- [Task goal] Gather the lines below that include the string "will", copying each in full.

* * * * *

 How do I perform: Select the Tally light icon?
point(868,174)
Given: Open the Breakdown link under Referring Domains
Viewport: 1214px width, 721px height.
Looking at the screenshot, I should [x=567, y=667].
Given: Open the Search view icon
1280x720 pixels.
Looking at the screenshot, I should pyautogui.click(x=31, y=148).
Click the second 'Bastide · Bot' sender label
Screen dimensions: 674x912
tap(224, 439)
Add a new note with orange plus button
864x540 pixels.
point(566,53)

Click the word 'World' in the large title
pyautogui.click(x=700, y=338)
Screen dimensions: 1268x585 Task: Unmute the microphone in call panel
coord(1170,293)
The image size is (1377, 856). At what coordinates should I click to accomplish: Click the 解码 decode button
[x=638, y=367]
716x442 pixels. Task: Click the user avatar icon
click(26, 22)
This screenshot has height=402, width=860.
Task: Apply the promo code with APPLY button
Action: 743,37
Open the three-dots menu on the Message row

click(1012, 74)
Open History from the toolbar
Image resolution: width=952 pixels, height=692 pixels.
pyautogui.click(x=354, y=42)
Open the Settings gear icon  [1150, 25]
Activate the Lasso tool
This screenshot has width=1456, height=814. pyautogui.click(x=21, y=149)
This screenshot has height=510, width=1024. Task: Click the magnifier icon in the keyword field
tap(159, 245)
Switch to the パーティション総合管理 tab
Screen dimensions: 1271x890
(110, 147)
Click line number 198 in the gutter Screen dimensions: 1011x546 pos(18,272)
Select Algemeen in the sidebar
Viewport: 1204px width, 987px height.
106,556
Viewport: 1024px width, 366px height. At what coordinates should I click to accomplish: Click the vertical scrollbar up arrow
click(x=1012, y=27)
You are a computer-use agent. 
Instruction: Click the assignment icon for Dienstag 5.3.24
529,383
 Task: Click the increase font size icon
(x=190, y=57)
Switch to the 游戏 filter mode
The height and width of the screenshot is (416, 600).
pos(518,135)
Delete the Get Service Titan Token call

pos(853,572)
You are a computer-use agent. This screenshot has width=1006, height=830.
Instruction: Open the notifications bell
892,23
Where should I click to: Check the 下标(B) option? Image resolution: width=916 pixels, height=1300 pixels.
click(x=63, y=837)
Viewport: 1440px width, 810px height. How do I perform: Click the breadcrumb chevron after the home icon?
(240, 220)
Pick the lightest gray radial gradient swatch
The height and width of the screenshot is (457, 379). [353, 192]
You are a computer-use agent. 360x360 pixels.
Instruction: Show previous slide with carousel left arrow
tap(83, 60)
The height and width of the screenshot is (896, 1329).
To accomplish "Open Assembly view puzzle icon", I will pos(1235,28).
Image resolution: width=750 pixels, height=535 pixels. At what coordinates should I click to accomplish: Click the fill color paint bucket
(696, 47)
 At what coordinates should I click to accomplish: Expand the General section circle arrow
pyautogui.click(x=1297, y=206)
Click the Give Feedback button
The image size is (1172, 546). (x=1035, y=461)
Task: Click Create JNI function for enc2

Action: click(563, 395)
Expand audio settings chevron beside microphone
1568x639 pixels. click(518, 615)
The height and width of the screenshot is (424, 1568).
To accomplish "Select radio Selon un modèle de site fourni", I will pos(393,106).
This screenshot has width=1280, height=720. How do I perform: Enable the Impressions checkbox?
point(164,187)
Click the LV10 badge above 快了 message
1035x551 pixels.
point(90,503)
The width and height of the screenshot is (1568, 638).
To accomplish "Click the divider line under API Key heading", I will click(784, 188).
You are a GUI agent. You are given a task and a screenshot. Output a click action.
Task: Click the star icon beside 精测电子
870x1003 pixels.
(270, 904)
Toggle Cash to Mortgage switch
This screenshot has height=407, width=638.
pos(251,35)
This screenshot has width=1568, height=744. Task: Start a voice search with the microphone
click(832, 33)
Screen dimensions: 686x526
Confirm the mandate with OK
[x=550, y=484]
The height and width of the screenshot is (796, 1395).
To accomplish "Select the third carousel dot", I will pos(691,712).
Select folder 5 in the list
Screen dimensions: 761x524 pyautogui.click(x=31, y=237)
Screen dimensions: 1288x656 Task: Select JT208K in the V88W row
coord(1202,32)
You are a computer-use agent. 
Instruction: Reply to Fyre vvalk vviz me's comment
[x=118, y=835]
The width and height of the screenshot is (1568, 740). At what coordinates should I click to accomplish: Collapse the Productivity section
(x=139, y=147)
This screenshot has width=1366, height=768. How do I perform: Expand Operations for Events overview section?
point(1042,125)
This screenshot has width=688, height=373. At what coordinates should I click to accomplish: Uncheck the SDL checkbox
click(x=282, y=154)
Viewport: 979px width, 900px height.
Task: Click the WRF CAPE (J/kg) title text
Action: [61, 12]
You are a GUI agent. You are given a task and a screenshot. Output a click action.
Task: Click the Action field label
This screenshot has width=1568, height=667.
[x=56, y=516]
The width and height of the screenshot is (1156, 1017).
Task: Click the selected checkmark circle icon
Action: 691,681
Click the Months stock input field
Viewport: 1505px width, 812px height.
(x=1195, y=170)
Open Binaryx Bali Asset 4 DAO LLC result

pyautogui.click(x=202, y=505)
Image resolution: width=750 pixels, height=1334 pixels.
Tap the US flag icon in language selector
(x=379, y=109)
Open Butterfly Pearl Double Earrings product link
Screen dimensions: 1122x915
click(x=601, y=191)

* * * * *

- [Response to the exercise]
To accomplish "Open Assembly view puzzle icon", I will pos(1235,28).
To accomplish "Select radio Selon un modèle de site fourni", I will pos(393,106).
To accomplish "Click the divider line under API Key heading", I will click(784, 188).
To accomplish "Select the third carousel dot", I will pos(691,712).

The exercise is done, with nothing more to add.